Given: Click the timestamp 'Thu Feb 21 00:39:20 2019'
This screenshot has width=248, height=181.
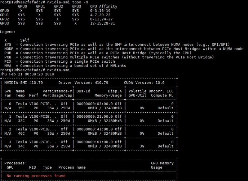Looking at the screenshot, I should coord(27,74).
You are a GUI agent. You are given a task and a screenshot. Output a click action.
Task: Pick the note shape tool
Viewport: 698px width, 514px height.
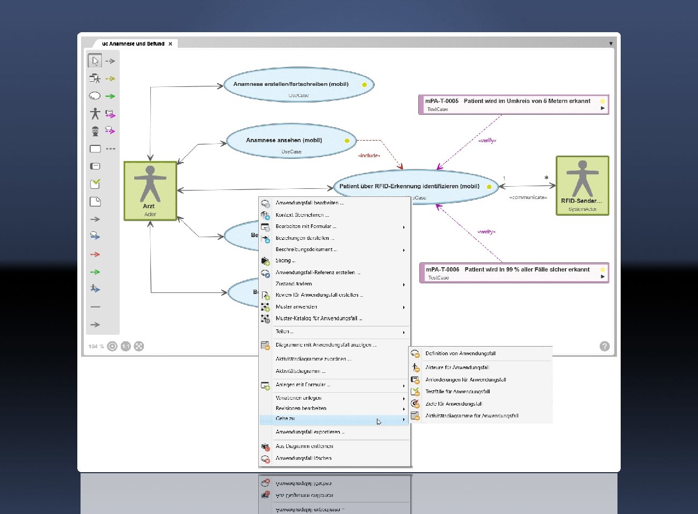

------------------------------------------------------------------------

## To do
Without including any picture, reproduce the material above word for word.

## Answer space
Given: Click the timestamp 'Thu Feb 21 00:39:20 2019'
This screenshot has width=248, height=181.
Looking at the screenshot, I should coord(27,74).
You are a GUI agent. You are given a task and a screenshot. Output a click action.
Task: Pick the note shape tool
Viewport: 698px width, 514px height.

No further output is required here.